▶ **EXERCISE PROMPT**:
How many lines in the records contain the word "Instruction"? Give only the number.

▶ **EXERCISE INPUTS**:
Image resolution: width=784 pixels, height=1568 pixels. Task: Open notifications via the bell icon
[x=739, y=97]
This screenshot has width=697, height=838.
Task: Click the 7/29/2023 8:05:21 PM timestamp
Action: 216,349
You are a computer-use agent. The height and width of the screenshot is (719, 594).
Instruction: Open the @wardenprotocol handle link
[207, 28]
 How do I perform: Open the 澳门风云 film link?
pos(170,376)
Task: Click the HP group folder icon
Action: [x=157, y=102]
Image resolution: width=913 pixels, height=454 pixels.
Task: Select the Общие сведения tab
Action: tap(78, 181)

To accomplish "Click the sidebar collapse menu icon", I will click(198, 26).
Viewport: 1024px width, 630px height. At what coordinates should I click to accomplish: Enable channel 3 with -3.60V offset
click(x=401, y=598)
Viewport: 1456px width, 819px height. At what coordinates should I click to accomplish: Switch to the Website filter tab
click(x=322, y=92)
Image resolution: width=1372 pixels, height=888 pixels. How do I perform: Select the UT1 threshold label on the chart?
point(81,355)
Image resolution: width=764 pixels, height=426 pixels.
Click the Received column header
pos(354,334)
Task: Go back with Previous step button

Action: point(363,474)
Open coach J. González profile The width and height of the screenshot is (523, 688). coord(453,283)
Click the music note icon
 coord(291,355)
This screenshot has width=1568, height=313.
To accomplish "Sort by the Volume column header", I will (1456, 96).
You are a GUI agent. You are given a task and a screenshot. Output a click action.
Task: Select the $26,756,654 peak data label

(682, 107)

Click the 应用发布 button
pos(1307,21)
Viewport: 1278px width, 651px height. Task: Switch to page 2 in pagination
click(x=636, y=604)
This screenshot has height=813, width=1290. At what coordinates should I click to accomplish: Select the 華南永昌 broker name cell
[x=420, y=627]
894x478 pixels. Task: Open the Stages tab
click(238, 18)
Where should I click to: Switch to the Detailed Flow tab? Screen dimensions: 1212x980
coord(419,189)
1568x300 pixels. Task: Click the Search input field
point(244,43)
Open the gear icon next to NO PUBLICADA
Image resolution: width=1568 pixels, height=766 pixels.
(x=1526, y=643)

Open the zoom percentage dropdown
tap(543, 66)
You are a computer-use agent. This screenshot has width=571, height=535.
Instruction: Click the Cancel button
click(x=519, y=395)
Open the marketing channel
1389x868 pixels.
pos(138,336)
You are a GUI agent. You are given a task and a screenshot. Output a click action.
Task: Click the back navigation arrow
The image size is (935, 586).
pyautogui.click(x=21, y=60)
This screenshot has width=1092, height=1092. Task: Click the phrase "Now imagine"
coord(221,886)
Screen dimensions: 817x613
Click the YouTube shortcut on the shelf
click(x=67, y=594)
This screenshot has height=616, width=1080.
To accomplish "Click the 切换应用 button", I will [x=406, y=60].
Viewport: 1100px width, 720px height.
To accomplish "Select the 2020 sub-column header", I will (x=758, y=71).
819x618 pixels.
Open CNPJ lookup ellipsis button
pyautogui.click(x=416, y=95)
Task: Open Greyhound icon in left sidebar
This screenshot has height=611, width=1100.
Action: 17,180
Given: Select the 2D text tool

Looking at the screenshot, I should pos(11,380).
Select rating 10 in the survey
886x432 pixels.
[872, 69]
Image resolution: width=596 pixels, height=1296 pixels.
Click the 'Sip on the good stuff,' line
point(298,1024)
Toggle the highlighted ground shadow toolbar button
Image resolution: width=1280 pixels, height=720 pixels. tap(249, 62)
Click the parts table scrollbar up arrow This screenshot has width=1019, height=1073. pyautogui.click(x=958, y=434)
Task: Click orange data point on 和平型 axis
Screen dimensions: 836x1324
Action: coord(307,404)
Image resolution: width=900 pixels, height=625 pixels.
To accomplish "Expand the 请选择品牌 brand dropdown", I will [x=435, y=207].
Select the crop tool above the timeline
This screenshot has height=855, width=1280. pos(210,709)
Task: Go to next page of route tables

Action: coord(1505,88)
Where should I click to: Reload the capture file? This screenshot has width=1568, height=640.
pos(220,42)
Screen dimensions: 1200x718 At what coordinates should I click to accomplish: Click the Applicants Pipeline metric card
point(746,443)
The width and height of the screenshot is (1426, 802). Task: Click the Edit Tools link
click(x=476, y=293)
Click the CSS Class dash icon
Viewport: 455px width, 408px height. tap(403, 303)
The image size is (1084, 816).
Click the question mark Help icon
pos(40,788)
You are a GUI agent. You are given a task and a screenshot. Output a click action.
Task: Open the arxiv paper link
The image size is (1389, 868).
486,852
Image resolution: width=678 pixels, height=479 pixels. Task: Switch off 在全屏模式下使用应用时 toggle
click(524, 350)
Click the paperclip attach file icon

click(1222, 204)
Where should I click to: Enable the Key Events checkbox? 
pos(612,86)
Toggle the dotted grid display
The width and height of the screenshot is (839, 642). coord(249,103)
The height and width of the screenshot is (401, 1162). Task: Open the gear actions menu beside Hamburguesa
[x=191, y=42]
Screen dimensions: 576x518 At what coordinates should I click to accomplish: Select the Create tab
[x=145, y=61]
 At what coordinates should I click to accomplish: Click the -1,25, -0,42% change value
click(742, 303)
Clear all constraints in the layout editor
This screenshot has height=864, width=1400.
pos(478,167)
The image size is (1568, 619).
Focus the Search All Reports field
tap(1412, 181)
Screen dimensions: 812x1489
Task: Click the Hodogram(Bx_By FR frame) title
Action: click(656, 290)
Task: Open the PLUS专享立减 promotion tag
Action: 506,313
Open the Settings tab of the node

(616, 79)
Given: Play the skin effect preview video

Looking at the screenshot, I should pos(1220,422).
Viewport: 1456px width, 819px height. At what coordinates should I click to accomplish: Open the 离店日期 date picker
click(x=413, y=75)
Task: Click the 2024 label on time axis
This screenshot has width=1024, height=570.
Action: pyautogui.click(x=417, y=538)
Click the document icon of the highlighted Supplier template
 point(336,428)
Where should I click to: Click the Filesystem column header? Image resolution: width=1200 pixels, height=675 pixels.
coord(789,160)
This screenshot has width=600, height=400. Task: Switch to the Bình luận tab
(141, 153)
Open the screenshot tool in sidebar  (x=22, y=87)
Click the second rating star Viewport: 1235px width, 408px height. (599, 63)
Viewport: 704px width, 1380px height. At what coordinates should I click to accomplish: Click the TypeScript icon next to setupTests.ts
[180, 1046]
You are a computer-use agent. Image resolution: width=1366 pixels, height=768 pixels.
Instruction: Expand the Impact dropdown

▶ **RESULT**:
3